Start of TEXT FOR ANALYSIS

Fish and fisheries in space and time

Navn på bevillingshaver

Nis Sand Jacobsen

Institution

Technical University of Denmark

Beløb

DKK 1,116,092

År

2019

Bevillingstype

Reintegration Fellowships

Hvad?

The world’s oceans are changing due to human impacts such as climate change and fisheries. These changes have profound effects on the abundance and spatial distribution of exploited marine species (e.g., Atlantic cod and herring). The project seeks to investigate how we can improve the fisheries management of fish stocks by considering their spatial distribution, how they interact with each other, and how climate change will affect them. In a future with increasing temperatures, fish are likely to modify their distribution, as they seek towards areas with more favorable living conditions. The project aims to investigate how spatial distribution influences predator-prey relationships, fisheries, and the management of exploited marine species.

Hvorfor?

Fisheries are commercially and culturally important, but fish populations need to be carefully managed in order to avoid overexploitation. Currently, fisheries management often ignores interactions between species, and does not take into account the potential complications of spatial structure for ecology and the fisheries themselves. The project aims to improve fisheries management by quantifying uncertainty related to future environmental changes, as well as providing a framework to help us better understand the interplay between fisheries and marine spatial ecology, eventually leading to more sustainable fisheries.

Hvordan?

A challenge when working with fish stocks is that we cannot see them, and they continuously move around the ocean. A solution to investigate how fish stocks respond to global change is to construct mathematical models that imitate the biological dynamics of the fish populations, i.e., growth, reproduction, natural mortality, and fisheries. For this project, I will construct state of the art ecosystem models that take into account spatial dynamics and interactions between species, and couple them with models currently used in fisheries management. This coupling of models (called management strategy evaluation) creates a framework to test the robustness, precision and uncertainty of fisheries management in a changing future.

End of TEXT FOR ANALYSIS

[EXERCISE TASKS]
1. Answer these questions from the project description, one line each:
(a) Which institution is the grant holder affiliated with?
(b) Which two exploited marine species are given as examples?
(c) What is the coupling of ecosystem models with fisheries management models called?
2. Summarize the project description in two sentences.
The lines have nothing to do with the project description.

Start of DATA LISTING

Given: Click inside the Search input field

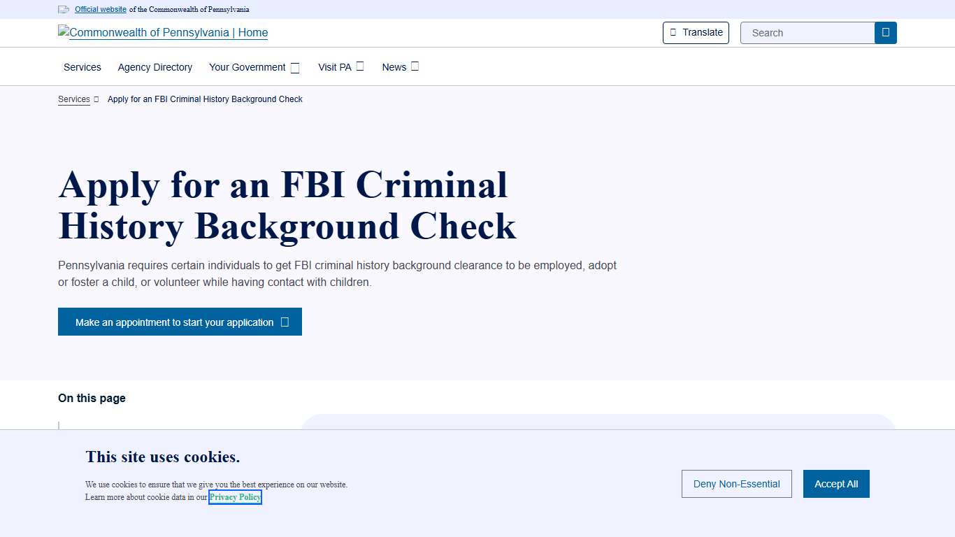Looking at the screenshot, I should pyautogui.click(x=804, y=32).

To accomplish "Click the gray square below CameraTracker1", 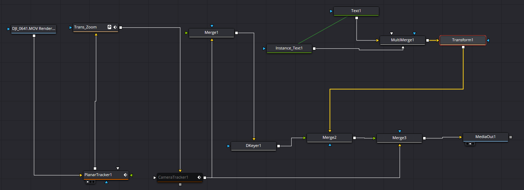I will point(180,184).
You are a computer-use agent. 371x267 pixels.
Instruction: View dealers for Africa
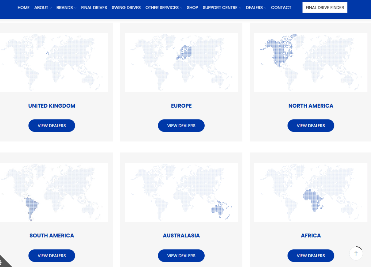coord(310,255)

End of DATA LISTING

[ANSWERS BY TASK]
1.
(a) Technical University of Denmark
(b) Atlantic cod and herring
(c) Management strategy evaluation

2. Human impacts such as climate change and fisheries are changing the oceans and the distribution of exploited marine species, and the project aims to improve fisheries management by considering spatial distribution, interactions between species, and the effects of climate change. To do this, ecosystem models that account for spatial dynamics and species interactions will be coupled with models currently used in fisheries management, creating a framework to test the robustness, precision and uncertainty of management in a changing future.